Saved entries
━━━

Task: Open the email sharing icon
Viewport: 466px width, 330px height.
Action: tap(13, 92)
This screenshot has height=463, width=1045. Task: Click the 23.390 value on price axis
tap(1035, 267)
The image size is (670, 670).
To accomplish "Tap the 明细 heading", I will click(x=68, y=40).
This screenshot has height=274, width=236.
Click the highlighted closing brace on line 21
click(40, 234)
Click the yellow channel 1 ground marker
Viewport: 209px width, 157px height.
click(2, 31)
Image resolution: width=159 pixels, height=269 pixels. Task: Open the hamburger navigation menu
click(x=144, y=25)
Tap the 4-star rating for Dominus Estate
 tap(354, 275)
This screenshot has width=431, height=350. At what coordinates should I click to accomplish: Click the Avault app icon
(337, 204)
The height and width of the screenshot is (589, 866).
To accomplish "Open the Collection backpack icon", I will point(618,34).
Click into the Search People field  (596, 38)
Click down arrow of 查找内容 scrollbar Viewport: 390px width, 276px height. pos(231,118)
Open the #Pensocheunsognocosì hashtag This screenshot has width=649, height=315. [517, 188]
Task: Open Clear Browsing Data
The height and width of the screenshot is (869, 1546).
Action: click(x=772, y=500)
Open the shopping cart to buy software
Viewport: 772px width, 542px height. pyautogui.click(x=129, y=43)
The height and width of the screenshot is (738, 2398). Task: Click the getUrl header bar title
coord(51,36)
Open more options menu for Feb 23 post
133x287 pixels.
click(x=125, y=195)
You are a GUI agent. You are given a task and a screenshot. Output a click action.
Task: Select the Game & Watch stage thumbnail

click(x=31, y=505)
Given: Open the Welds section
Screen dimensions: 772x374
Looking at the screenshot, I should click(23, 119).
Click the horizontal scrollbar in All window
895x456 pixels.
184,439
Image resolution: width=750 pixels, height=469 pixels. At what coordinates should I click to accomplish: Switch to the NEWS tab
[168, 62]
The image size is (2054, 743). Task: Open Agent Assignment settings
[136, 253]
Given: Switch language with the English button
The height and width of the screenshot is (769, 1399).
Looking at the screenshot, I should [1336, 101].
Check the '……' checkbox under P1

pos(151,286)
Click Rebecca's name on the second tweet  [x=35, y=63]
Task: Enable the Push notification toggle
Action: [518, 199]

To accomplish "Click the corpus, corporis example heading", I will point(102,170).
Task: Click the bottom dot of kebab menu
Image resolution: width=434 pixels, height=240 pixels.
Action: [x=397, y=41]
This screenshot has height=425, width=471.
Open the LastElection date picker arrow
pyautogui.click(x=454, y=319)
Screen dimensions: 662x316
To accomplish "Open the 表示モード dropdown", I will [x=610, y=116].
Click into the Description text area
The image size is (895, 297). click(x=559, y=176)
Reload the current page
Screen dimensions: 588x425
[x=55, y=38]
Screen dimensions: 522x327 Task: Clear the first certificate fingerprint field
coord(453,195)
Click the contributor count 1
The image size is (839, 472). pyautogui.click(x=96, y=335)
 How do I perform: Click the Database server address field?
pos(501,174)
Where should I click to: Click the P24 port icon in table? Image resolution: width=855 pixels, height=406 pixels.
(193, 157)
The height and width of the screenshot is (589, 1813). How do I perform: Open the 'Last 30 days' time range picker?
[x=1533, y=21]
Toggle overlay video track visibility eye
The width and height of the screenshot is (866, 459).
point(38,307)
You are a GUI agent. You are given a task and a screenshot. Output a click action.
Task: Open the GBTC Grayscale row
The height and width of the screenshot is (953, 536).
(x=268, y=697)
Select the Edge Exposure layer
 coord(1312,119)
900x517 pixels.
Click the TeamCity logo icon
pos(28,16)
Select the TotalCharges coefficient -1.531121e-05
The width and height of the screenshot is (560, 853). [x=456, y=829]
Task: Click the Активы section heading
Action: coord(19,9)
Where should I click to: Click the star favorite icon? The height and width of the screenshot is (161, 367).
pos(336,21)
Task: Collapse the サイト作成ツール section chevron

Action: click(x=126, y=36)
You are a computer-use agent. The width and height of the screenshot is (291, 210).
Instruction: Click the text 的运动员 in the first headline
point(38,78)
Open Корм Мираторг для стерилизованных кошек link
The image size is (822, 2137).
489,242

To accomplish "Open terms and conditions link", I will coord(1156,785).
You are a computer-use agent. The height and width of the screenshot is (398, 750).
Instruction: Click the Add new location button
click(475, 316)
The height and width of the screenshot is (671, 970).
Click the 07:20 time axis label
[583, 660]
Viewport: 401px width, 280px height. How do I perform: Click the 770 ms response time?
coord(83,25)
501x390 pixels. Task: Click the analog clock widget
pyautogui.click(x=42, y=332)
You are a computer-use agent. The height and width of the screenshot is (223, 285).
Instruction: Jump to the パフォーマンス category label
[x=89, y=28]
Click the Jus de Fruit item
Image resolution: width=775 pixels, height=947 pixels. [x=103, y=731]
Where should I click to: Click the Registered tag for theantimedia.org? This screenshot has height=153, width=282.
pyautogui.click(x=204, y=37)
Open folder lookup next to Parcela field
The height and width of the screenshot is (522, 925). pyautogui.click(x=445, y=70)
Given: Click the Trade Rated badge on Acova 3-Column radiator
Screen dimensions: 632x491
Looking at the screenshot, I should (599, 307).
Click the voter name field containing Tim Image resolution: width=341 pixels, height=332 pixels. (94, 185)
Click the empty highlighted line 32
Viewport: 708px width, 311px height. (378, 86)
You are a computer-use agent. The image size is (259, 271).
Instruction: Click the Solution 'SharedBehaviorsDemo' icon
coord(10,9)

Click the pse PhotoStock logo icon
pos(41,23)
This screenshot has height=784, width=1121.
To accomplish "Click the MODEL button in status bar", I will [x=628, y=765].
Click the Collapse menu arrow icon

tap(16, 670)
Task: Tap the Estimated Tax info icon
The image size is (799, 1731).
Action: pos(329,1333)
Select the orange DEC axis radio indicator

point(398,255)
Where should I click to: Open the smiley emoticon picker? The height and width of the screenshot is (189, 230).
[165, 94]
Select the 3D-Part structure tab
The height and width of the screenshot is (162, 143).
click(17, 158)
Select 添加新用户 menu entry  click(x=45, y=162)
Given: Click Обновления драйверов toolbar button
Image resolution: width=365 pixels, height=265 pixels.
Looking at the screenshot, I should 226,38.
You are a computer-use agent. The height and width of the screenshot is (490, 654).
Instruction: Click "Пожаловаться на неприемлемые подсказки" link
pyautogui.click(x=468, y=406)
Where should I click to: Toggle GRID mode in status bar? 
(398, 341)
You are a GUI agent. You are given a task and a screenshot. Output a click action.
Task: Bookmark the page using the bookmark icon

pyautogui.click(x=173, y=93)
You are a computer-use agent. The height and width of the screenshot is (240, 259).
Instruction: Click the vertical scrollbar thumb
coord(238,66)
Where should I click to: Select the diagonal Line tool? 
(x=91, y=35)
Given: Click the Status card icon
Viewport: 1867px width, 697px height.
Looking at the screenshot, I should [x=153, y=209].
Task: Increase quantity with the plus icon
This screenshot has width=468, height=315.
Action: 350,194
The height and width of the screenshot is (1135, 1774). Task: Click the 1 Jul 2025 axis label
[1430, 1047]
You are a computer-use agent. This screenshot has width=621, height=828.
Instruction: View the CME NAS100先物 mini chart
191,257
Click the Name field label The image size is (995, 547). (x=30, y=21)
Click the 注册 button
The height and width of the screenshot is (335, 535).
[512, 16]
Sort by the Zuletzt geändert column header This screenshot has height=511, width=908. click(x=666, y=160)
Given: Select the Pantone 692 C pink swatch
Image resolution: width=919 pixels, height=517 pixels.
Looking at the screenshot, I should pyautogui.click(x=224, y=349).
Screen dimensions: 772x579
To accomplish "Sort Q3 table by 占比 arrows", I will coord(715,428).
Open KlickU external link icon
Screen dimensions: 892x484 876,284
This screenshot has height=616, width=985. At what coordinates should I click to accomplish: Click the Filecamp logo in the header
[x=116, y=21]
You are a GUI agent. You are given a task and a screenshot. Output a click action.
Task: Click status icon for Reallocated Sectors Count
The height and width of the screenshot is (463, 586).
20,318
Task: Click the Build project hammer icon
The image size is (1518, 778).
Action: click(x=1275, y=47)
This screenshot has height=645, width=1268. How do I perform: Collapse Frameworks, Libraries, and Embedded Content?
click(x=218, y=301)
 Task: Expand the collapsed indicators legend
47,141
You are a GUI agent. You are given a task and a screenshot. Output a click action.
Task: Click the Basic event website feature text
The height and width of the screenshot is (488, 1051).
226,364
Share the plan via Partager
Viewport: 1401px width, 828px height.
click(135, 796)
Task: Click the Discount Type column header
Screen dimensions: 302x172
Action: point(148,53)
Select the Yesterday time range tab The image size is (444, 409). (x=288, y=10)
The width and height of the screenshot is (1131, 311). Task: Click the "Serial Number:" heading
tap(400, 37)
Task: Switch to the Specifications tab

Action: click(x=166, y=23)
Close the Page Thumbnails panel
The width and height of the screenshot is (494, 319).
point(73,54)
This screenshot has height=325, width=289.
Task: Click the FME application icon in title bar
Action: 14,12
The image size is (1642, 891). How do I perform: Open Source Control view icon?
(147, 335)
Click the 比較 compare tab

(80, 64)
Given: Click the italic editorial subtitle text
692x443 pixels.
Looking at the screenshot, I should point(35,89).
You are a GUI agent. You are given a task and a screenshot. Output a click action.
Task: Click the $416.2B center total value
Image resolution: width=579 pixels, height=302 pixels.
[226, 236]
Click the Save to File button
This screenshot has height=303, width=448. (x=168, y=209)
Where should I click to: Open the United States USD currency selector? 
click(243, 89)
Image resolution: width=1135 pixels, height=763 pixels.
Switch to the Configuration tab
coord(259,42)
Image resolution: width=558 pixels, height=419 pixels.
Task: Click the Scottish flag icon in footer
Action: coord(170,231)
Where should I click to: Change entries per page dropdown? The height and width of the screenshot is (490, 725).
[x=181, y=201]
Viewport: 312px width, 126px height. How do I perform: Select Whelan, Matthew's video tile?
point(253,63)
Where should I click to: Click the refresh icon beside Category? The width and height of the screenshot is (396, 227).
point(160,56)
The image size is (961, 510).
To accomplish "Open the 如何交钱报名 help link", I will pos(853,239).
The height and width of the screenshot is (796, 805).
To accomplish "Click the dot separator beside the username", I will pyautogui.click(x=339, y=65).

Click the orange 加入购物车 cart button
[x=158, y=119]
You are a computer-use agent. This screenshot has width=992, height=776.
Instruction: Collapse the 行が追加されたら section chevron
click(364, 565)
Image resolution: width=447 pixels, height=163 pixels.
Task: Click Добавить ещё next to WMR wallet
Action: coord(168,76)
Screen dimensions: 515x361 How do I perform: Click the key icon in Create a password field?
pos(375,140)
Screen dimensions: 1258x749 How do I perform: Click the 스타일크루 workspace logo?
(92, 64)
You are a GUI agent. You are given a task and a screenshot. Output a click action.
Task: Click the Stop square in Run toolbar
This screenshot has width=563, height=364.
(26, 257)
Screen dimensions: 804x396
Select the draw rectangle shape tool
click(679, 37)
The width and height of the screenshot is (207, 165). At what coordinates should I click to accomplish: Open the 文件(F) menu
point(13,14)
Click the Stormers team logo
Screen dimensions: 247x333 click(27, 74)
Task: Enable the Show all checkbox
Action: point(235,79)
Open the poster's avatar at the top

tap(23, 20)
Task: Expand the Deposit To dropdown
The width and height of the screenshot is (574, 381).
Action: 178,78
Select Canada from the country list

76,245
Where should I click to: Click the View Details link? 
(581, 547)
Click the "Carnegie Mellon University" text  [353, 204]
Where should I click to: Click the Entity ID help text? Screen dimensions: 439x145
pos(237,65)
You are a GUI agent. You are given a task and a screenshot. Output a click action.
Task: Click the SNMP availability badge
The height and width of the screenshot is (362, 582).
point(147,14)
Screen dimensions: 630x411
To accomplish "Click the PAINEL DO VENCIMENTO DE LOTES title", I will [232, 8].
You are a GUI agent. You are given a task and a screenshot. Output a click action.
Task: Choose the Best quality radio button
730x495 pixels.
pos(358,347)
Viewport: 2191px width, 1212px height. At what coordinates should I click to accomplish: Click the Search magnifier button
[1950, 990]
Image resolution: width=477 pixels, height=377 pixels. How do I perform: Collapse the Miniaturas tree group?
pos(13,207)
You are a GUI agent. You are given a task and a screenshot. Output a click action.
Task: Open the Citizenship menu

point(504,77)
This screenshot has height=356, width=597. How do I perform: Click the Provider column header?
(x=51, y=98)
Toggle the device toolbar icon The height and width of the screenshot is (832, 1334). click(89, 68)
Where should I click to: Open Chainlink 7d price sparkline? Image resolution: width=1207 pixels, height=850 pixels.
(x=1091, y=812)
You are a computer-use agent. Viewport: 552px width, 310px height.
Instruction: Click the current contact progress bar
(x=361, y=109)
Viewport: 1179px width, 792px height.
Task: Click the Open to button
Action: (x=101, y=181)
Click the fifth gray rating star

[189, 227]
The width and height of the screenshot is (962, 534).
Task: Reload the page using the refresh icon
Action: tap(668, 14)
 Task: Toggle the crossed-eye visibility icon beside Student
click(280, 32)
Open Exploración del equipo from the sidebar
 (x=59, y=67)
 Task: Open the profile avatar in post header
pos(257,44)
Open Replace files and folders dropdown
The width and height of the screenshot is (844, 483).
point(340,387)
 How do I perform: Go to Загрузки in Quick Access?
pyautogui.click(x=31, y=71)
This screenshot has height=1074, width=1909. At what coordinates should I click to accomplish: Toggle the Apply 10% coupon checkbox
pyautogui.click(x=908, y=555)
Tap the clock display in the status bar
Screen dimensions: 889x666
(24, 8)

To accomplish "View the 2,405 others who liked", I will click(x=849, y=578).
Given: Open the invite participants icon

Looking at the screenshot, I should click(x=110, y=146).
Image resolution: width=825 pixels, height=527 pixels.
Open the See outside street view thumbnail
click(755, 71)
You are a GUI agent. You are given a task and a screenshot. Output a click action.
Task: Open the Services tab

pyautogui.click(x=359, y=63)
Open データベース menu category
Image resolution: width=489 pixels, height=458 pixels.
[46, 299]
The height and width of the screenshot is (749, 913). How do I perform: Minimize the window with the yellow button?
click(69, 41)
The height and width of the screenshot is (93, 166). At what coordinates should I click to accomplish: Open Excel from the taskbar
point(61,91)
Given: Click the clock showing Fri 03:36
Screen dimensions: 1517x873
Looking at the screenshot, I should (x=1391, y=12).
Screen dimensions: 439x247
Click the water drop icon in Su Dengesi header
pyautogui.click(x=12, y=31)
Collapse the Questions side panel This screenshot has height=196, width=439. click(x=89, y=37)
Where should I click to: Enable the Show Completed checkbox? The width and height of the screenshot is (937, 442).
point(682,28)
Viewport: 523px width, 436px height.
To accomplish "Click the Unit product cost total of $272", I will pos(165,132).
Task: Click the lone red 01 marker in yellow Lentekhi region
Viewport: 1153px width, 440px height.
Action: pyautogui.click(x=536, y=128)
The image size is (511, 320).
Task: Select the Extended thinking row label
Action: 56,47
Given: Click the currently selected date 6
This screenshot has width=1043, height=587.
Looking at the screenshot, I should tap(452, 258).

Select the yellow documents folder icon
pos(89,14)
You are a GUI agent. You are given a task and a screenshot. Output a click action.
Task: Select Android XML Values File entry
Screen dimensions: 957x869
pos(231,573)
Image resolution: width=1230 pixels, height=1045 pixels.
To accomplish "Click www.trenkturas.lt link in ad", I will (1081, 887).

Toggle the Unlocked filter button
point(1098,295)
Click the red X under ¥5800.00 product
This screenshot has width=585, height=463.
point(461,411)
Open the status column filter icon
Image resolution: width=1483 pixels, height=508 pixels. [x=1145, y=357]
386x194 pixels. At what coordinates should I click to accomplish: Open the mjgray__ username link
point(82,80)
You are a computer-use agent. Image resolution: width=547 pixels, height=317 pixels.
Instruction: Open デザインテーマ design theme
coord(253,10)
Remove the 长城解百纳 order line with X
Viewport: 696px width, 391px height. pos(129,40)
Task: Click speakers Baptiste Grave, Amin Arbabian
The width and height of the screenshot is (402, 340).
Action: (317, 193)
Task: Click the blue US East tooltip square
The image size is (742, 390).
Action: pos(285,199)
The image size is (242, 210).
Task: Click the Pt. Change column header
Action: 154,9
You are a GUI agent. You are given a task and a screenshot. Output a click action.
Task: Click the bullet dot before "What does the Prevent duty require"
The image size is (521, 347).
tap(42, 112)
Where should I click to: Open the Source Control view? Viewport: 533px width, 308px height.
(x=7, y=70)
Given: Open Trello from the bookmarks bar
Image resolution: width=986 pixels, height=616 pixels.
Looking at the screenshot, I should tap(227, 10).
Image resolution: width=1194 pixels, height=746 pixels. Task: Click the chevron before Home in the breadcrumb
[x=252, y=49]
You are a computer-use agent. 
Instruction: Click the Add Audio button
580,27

━━━

▶ _Assignment_:
State how many lines in the records contain the string "product". Give the number with no words around it.

▶ _Result of the task_:
2